Ich denke, mit viel allgemeiner Rollenspielerfahrung würde man hier schon gut fahren.
Und, wie eingangs geschrieben, hat es in den letzten jahren wohl kaum jemand gespielt, die anderen sind also regeltechnisch auch zumindest "rostig".
Teilweise wäre eine Aussenperspektive auch interessant - vor allem kann es im Abenteuer nicht schaden, wenn Spieler sich nicht rein an den Dingen am Charakterbogen festklammern, was gerade bei Systemen mit komplexeren Charakterregeln leicht passiert ("Ich habe genau das optimiert, also muss ich auch genau das machen...").
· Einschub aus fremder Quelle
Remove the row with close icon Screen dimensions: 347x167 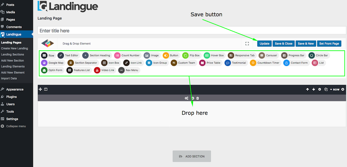[x=343, y=90]
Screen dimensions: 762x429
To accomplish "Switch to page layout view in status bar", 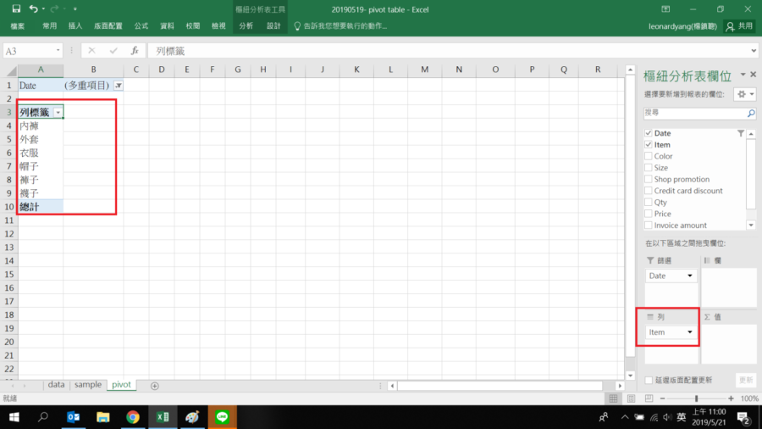I will [630, 398].
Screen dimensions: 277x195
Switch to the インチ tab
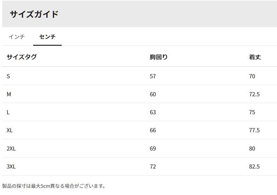(17, 37)
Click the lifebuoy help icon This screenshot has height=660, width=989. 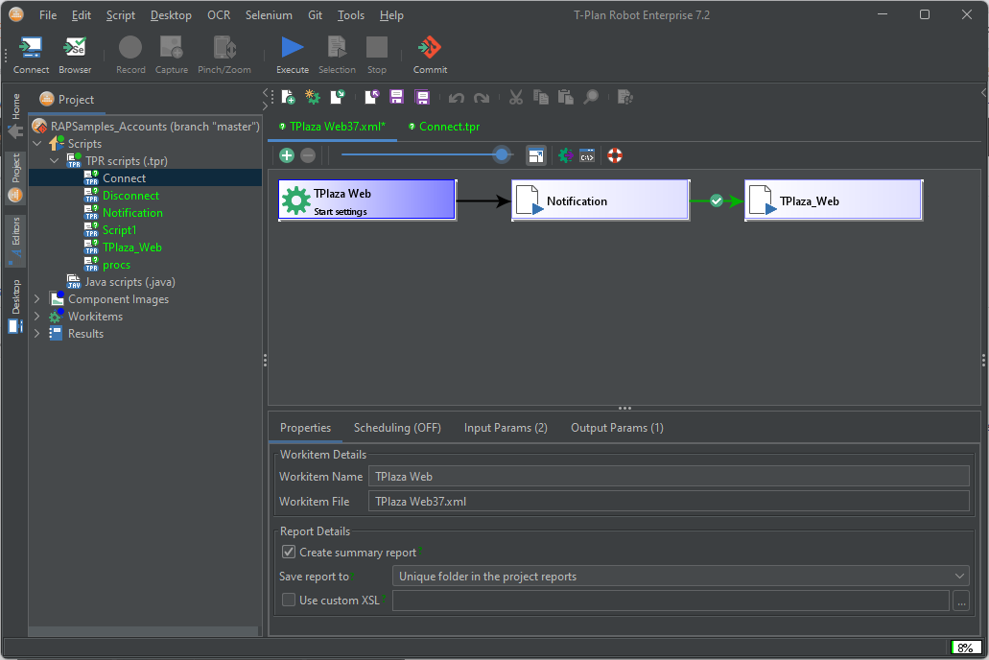pyautogui.click(x=615, y=155)
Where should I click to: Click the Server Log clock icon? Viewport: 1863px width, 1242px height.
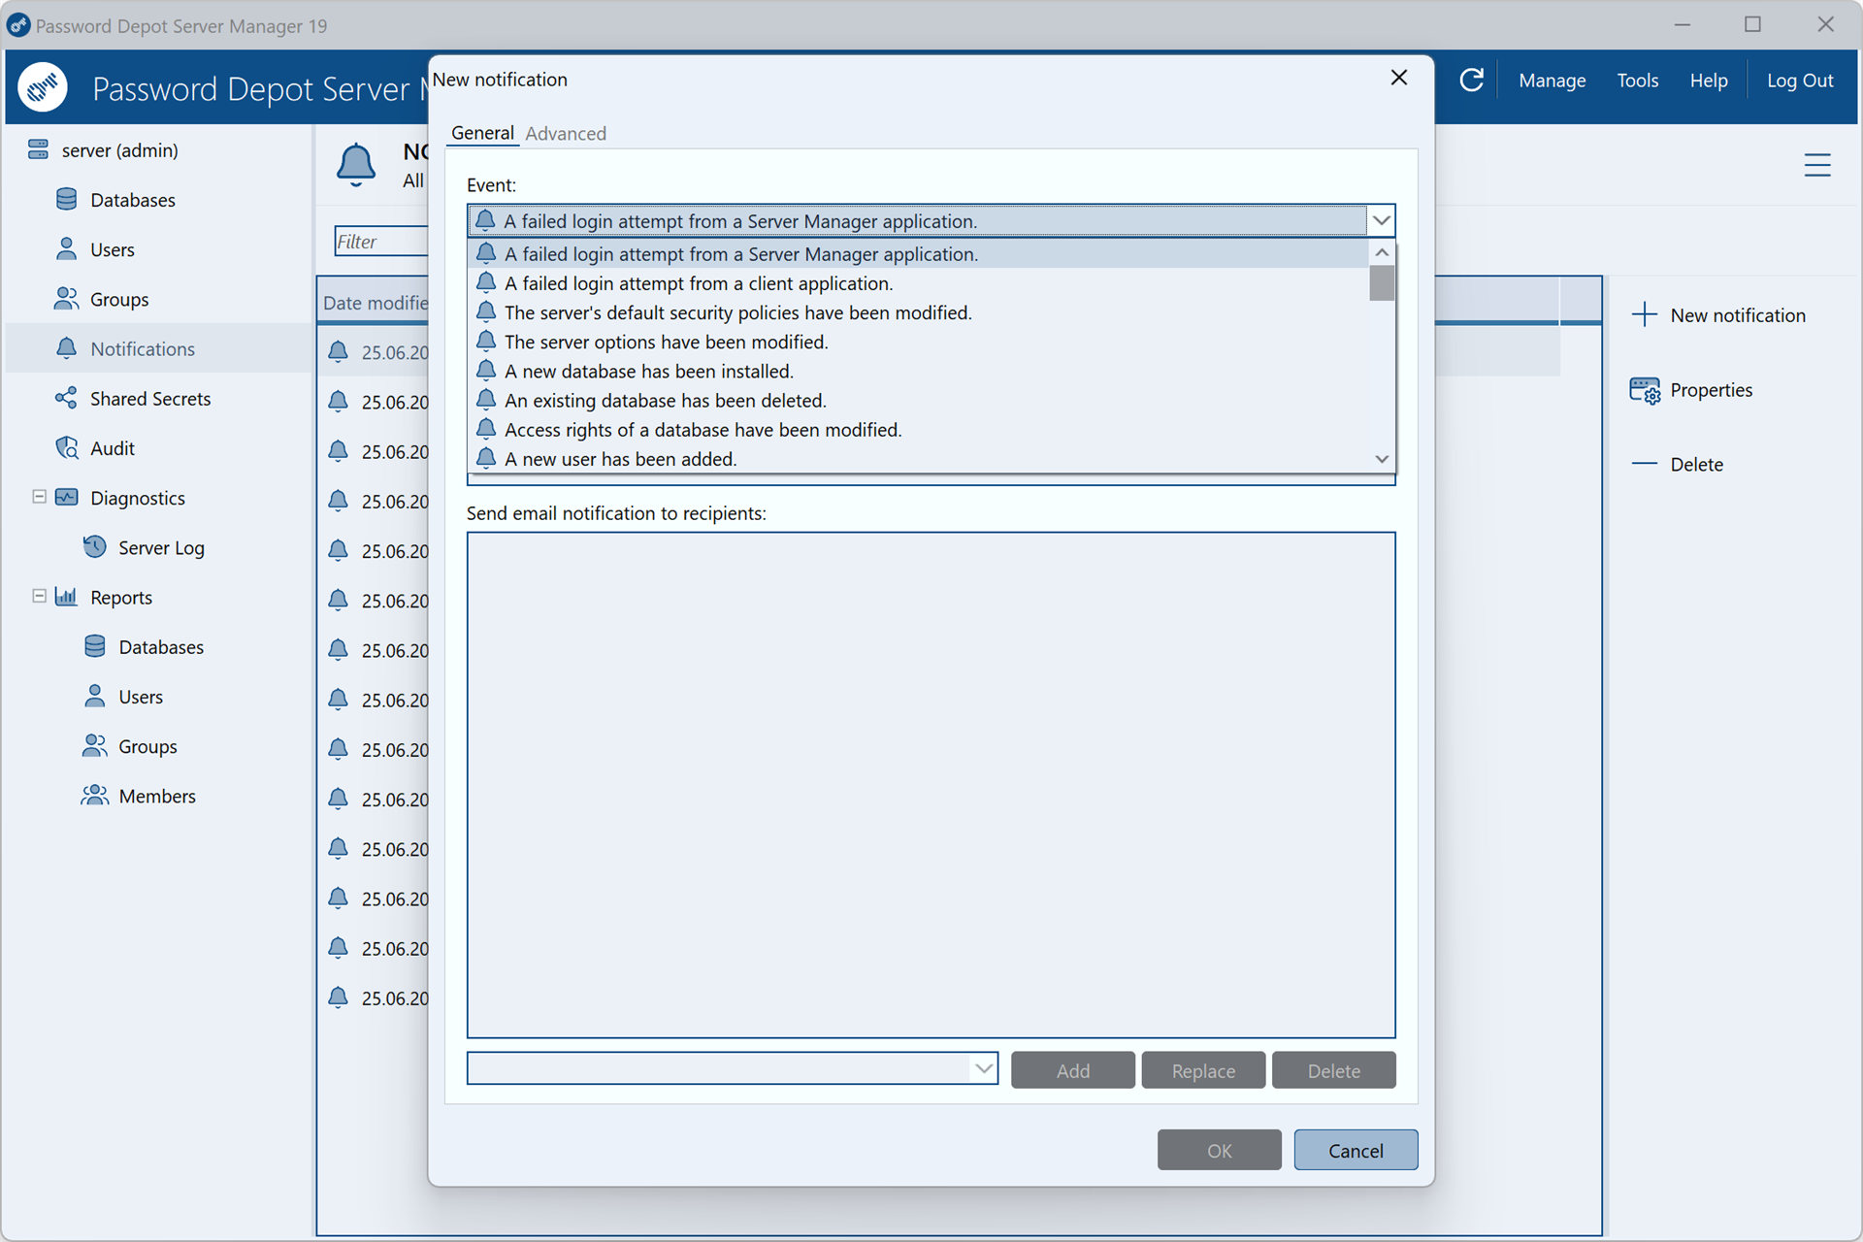coord(94,546)
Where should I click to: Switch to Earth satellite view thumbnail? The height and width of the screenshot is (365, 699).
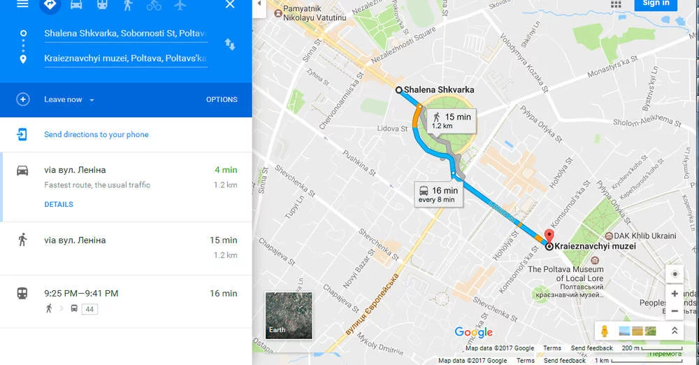coord(289,315)
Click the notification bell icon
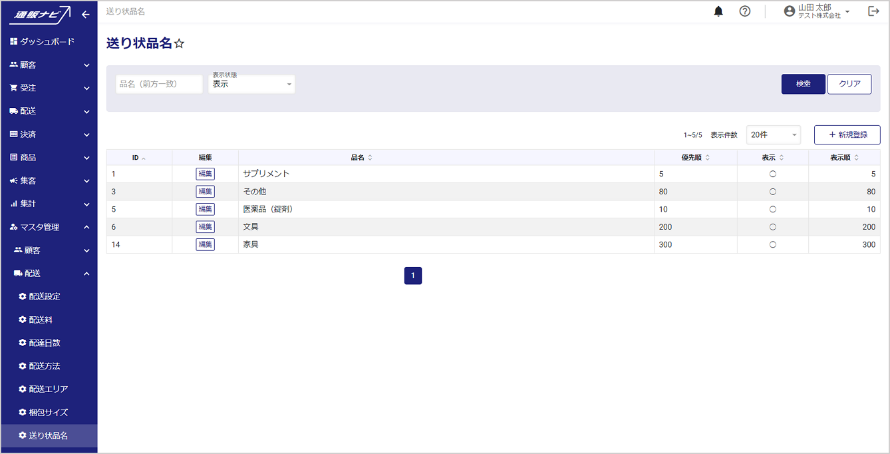890x454 pixels. [718, 11]
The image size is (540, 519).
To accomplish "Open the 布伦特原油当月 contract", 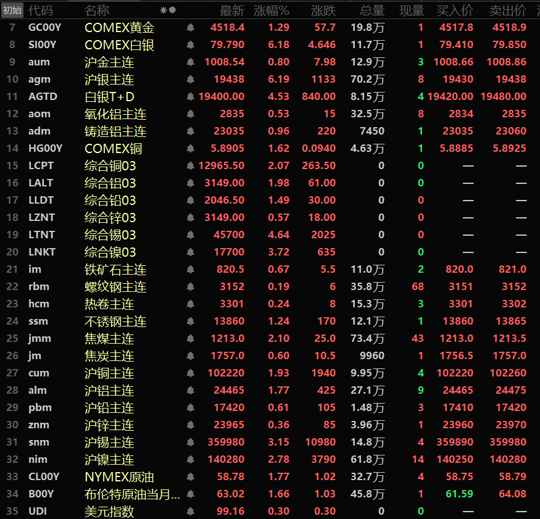I will [x=132, y=494].
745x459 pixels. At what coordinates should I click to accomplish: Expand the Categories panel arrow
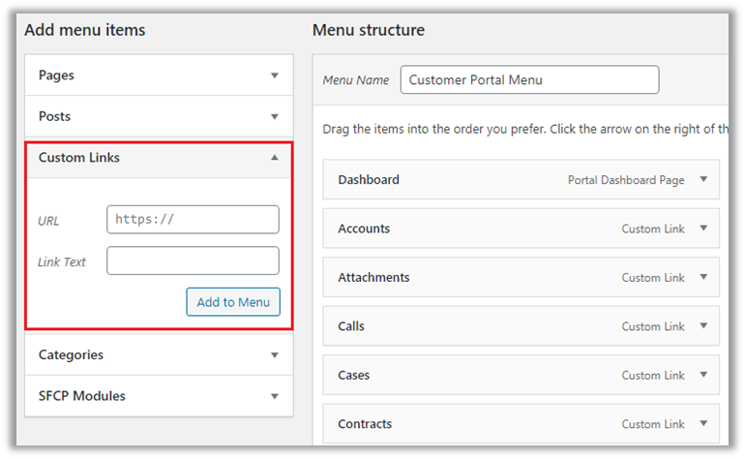(275, 355)
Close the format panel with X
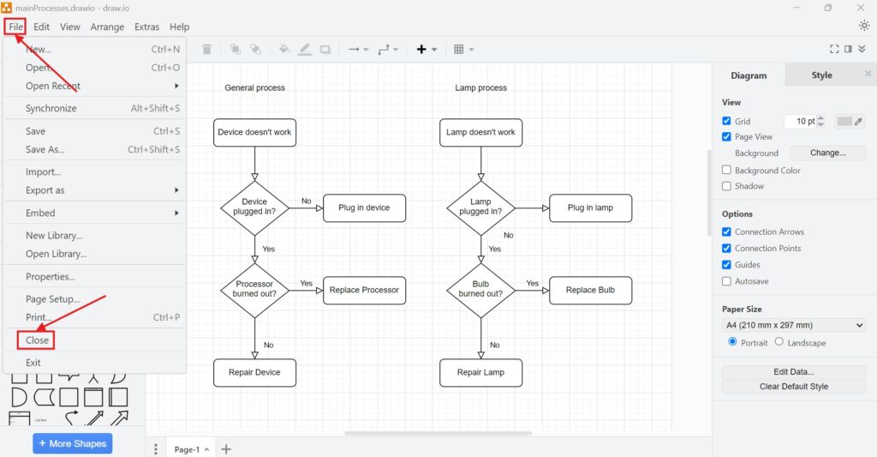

Eines der Hindernisse für einen nicht-Splittermond-Spieler ist sicher, dass der Charakterbau nicht der schnellste ist. Plus die Steigerung auf (mittleren bis späten) Heldengrad 2 (Heldengrade sind weit gefasste XP-Bereiche und gehen nur von 1 bis 4), der auch nochmal dauert. Splittermond ist kein DSA4 (auch wenn ehemalige DSA4-Leute beteiligt sind), aber sicher auf der komplexeren Seite was regelsysteme angeht.
Ich werde aber sicher vorher mal meine eigenen Tests machen, und dafür passende Testcharaktere bauen. Die nehme ich dann auch mit, für Leute, die keinen eigenen Charakter haben. Trotzdem müsste ich die ganzen Dinge am Charakterbogen mal erklären, in Splittermond haben Charaktere recht viele Sonderfertigkeiten mit Spezialregeln zusätzlich zu den Fertigkeitswerten. Eher geradlinige Kämpfer-Charaktere sollten aber recht schnell beherrschbar sein (die haben dann halt bestimmte Kampfmanöver).
Was Welt-Wissen angeht: Ist für das Abenteuer sicher nicht erforderlich, das für die Situation Wesentliche wird im Abenteuer eh direkt erklärt. Lorakis-Kenner hätten wohl einen kleinen Immersions-Bonus, weil das Abenteuer auf etablierte Fakten Bezug nimmt, aber ich glaube nicht, dass da sich irgendwer im Verein noch an genug Details erinnert.